Following the Cold War dictates of the containment of the spread of communism, the United States (and Great Britain) recognized the government of former emperor Bao Dai in 1949, when the French established it as an alternative to the government of the Democratic Republic of Vietnam, led by the Indochinese Communist Party (see “Indochinese Communist Party” 5/12/2014; “The Vietminh and the taking of power” 5/13/2014; “Vietnam declares independence” 5/14/2014). Direct US economic aid to the Bao Dai government, including the sending of military and civilian advisors, began in 1951. By 1953, US aid to France covered 60% of the costs of the French Indochina War; by 1954, US aid reached 80% of the war costs. US generals participated directly in the development of war strategies, and high US officials, including Secretary of State John Foster Dulles and Vice President Richard Nixon, traveled to Indochina (García Oliveras 2010:80, 91-92).
Prior to the Geneva Accords of 1954, however, the US government was reluctant to involve itself extensively in the conflict. But in 1955, the United States became more actively involved, placing its hopes on Ngo Dinh Diem, who had been named Prime Minister by Bao Dai in 1954. Diem had travelled to the United States from 1950 to 1953, presenting himself as an independent nationalist alternative to the communists led by Ho Chi Minh. After the Geneva Accords, Diem and the United States began to define South Vietnam as a separate and permanent government, and they ignored the Geneva proposal for national elections unifying the northern and southern zones of Vietnam. In November 1954, for example, General J. Lawton Collins, sent to Indochina by President Eisenhower, declared that the United States would give all aid possible to the government of Diem, asserting that it is “the legal government of Vietnam.” In order to try to give some legitimacy to the Diem government, elections of questionable validity were held, with less than 15% of the people participating (Prina 2008:21-23; García Oliveras 2010:105-7; Ho 2007:139-40; Duiker 2000:468-69).
During the Diem regime, popular demonstrations and protests emerged. They represented a wide variety of political organizations and religious groups, and they were harshly repressed (Prina 2008:24; García Oliveras 2010:118).

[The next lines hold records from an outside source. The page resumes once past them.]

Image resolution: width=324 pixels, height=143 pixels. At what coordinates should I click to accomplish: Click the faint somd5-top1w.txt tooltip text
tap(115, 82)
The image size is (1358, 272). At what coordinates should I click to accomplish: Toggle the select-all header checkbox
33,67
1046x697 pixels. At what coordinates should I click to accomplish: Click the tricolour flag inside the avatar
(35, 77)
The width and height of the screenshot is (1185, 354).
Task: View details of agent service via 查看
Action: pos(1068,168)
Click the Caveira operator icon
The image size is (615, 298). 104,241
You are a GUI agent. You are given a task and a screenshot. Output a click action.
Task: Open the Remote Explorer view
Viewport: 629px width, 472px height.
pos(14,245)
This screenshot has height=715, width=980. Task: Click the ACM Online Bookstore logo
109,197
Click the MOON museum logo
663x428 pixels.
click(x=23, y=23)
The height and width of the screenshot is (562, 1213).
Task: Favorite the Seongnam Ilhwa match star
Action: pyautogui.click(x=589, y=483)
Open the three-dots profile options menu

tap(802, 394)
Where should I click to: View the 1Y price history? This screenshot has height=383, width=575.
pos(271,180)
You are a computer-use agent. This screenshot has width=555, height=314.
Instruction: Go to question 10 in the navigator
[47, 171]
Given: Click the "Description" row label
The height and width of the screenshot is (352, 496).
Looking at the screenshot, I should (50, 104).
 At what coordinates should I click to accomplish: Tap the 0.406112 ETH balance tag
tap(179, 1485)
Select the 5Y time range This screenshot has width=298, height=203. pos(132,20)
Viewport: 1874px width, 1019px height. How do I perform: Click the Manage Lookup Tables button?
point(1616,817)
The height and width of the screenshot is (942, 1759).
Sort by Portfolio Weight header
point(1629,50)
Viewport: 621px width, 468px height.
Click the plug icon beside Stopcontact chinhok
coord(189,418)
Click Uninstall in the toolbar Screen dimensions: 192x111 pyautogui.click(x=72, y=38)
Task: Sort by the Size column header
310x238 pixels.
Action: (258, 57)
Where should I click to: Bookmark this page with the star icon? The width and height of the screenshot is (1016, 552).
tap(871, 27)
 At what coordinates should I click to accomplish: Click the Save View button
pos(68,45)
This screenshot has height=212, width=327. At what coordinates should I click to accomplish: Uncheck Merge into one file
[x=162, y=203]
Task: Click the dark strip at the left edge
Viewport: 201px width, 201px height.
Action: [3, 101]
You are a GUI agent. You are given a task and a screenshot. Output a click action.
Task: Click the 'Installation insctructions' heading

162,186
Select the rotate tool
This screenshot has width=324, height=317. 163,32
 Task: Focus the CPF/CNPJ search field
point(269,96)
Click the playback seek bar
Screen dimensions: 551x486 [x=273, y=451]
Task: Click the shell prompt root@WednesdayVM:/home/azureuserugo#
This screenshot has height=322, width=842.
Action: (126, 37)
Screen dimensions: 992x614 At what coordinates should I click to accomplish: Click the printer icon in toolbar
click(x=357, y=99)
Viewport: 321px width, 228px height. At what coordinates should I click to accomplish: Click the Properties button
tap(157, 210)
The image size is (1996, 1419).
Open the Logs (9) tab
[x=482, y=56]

The government of Diem was a repressive regime (García Oliveras 2010:155). US historian William Duiker writes:
“That summer [1955], Diem launched a ‘denounce the Communists’ campaign to destroy the remnants of the Vietminh movement throughout the South. Thousands were arrested on suspicion of taking part in subversive activities. Some were sent to concentration camps—or incarcerated in the infamous ‘tiger cages’ once used by the French colonial regime on Poulo Condore Island—while others were executed” (2000:472).
“Between 1957 and 1959, more than two thousand suspected Communists were executed, often by guillotine after being convicted by roving tribunals that circulated throughout rural regions of the RVN [Republic of Vietnam, or South Vietnam]; thousands more who were suspected of sympathy with the revolutionary cause were arrested and placed in prison” (2000:510).
In relation to the issue of land distribution in South Vietnam, Duiker writes:
“Perhaps Diem’s worst failing was his inability to comprehend the needs of the peasants, who made up more than 80 percent of the population of the RVN. At U.S. urging, the Saigon regime launched a land reform program of its own to rectify the vast inequalities in the distribution of land (about 1 percent of the population owned half the cultivated acreage in the country and poor peasants often paid up to one third of their annual harvest in rent to absentee landlords). Wealthy landholders or the affluent bourgeoisie in the large cities, who could be expected to oppose a land reform program as inimical to their own interests, were among the government’s most fervent supporters. As a consequence, the land reform legislation was written with loopholes large enough to make it easy for landlords to evade its provisions, and after several years of operation, only about 10 percent of eligible tenant farmers had received any land. In many instances, families living in previously Vietminh-held areas were now forced to return land they had received during the Franco-Vietminh conflict to its previous owners, often at gunpoint. For them, as for many of their compatriots throughout the country, the Diem regime represented little improvement over the colonial era. By the end of the 1950s, much of the countryside in South Vietnam was increasingly receptive to the demand for radical change” (2000:511).
In this context of a repressive government in alliance with the landholding class and supported by the United States, an armed struggle emerged in the South, as we will discuss in the next post.
References
Duiker, William J. 2000. Ho Chi Minh. New York: Hyperion.
García Oliveras, Julio A. 2010. Ho Chi Minh El Patriota: 60 años de lucha revolucionaria. La Habana: Editorial de Ciencias Sociales.
Prina, Agustín. 2008. La Guerra de Vietnam. Mexico: Ocean Sur.